In Stockbridge, Mich., classes for 1,893 students were to open Tuesday but educators and support workers walked off their jobs Monday, their first day to report. It was Michigan's first walkout of the new school year.Some 4,700 students of the Mechanicsburg Area and Moshannan Valley school districts in Pennsylvania also got a reprieve from returning to classes as teachers walked out, canceling the first day of classes Tuesday.

In Mechanicsburg, Pa., no further talks were scheduled after negotiations broke off Sunday between the school and its 208 teachers, said Carlin Wenger, spokeswoman for the Pennsylvania State Education Association, the state's largest teachers' union.

Job security and dismissal are said to be the stumbling blocks in reaching a tentative agreement between the district and its teachers.

The 79 striking teachers in the Moshannan Valley district are seeking increased salaries and benefits and plan to meet with district officials on Sept. 6, according to district board president Samuel Pollick.
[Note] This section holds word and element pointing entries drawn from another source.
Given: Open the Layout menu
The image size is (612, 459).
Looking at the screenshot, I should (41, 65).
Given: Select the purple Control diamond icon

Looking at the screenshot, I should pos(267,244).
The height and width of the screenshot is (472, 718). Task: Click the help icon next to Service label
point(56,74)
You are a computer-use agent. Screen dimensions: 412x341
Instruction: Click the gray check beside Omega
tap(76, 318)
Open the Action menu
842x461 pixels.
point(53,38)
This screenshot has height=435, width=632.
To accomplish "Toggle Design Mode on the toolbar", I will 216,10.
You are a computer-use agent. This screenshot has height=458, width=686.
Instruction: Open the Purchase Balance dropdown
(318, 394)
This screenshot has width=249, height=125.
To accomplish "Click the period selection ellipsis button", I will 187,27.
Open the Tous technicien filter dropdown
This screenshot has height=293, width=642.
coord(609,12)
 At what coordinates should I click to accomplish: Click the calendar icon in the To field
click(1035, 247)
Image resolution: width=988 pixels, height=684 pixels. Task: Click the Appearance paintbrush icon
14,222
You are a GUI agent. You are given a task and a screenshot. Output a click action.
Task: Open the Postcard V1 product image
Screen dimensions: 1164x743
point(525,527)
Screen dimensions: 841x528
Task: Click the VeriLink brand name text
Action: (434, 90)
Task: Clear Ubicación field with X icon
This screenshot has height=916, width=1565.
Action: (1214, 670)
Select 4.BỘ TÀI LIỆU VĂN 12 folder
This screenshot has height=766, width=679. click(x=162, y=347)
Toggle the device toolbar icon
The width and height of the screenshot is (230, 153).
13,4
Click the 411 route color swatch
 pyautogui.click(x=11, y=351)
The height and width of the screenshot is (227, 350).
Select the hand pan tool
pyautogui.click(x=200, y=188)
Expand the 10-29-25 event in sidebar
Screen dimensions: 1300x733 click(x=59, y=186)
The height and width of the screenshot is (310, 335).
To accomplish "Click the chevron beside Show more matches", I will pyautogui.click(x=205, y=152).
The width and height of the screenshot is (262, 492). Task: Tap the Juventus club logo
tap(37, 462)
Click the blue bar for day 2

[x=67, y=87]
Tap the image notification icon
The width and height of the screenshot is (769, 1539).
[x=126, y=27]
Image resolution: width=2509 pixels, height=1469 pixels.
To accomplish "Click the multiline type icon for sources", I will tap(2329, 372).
The Pennsylvania Federation of Teachers, which represents about 100 districts, said four remained without a contract and one, Scranton, could lead to a strike by some 700 teachers next week.

Eight districts in the Philadelphia area are currently in negotiations, said Donald Morabito of the PSEA. While seven of those are authorized to call strikes, only West Chester, Penn Ridge, Spring Ford and Cheltenham school districts appear to be headed for strikes, he said.

In Stockbridge, Mich., negotiations with the district's teachers' union, an affiliate of the Michigan Education Association, were not slated to resume until Friday.

The strike at Stockbridge affects three MEA-affiliated unions representing some 250 teachers, food service and office workers as well as teachers' aides and bus drivers.